(The task): Please copy, exactly as they appear below, the lines from the one containing "This screenshot has width=789, height=776." through the one containing "Check the X axis top option".

*** Opening Provided records ***

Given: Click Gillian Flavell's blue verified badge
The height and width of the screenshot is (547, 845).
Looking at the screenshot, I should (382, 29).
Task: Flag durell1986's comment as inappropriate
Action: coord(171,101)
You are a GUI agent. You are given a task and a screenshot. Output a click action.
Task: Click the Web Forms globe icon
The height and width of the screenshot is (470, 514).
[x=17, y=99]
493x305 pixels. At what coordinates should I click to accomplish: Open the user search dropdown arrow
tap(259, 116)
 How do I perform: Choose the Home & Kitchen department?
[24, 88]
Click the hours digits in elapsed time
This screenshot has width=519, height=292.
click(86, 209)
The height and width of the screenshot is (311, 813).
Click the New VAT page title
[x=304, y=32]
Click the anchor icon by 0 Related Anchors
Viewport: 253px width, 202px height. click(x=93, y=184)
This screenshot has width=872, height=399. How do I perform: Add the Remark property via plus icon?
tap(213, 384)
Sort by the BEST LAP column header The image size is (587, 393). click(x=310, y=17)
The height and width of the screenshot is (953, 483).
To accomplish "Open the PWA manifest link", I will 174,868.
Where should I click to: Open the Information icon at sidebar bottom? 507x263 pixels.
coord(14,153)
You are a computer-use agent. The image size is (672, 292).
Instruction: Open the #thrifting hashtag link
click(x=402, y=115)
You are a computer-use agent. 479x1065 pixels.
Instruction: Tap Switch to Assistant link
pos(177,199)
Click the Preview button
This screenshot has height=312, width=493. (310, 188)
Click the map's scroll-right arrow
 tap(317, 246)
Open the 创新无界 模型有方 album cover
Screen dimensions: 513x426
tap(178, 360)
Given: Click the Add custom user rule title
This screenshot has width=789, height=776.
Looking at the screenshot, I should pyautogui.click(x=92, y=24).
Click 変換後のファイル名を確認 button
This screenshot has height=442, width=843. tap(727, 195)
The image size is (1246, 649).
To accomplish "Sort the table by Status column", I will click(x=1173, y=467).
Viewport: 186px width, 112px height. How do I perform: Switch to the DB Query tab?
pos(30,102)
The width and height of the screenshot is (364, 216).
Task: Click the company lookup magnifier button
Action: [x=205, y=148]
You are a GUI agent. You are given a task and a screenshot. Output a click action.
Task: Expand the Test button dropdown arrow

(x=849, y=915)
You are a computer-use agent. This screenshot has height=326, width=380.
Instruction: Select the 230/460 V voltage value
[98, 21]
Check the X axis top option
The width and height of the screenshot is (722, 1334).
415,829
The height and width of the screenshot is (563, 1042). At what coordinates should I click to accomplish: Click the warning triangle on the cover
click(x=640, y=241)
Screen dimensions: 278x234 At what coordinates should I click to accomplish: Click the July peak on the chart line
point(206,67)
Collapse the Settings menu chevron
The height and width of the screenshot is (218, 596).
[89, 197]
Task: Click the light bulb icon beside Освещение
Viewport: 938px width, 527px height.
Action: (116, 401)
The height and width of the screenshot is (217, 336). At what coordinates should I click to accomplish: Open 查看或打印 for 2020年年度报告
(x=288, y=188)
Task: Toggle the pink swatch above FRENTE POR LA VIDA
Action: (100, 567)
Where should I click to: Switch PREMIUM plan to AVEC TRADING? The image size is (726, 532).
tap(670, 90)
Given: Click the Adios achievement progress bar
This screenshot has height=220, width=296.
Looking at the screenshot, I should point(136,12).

*** Closing Provided records ***

(Expected answer):
This screenshot has width=789, height=776.
Looking at the screenshot, I should pyautogui.click(x=92, y=24).
Click 変換後のファイル名を確認 button
This screenshot has height=442, width=843. tap(727, 195)
The image size is (1246, 649).
To accomplish "Sort the table by Status column", I will click(x=1173, y=467).
Viewport: 186px width, 112px height. How do I perform: Switch to the DB Query tab?
pos(30,102)
The width and height of the screenshot is (364, 216).
Task: Click the company lookup magnifier button
Action: [x=205, y=148]
You are a GUI agent. You are given a task and a screenshot. Output a click action.
Task: Expand the Test button dropdown arrow

(x=849, y=915)
You are a computer-use agent. This screenshot has height=326, width=380.
Instruction: Select the 230/460 V voltage value
[98, 21]
Check the X axis top option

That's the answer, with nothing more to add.